In the presentation, I introduce this realistic approach to ML and hybrid detection solution which effectively combines the ML and traditional signature- and online reputation-based methods, and show the evaluation results using real-world samples, including the case study about actual malware detected by ML in the wild on public application stores in Asia which could not be detected by conventional methods.

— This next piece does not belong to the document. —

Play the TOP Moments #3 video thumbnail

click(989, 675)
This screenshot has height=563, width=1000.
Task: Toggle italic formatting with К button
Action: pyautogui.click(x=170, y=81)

For this new ML workflow, we adopted creation of a large number of finer-grained ML models tunable per malware family based on thorough static analysis of APK (Android Package) files and Linear SVM (Support Vector Machine) classifier training to achieve the maximum accuracy by excluding noises in features of samples, and also adopted conservative feature selection techniques – knowledge-based and statistical – to minimize false positive rate. Our workflow focuses on efficient generation and relearning of ML models, and also greatly helps end-to-end anti-malware operation, for example, to rapidly fix any found false positive cases and deliver the fixed ML model thanks to having fine-grained, per-family micro ML models, which is usually difficult in case of a single large ML model to just distinguish between malware or not.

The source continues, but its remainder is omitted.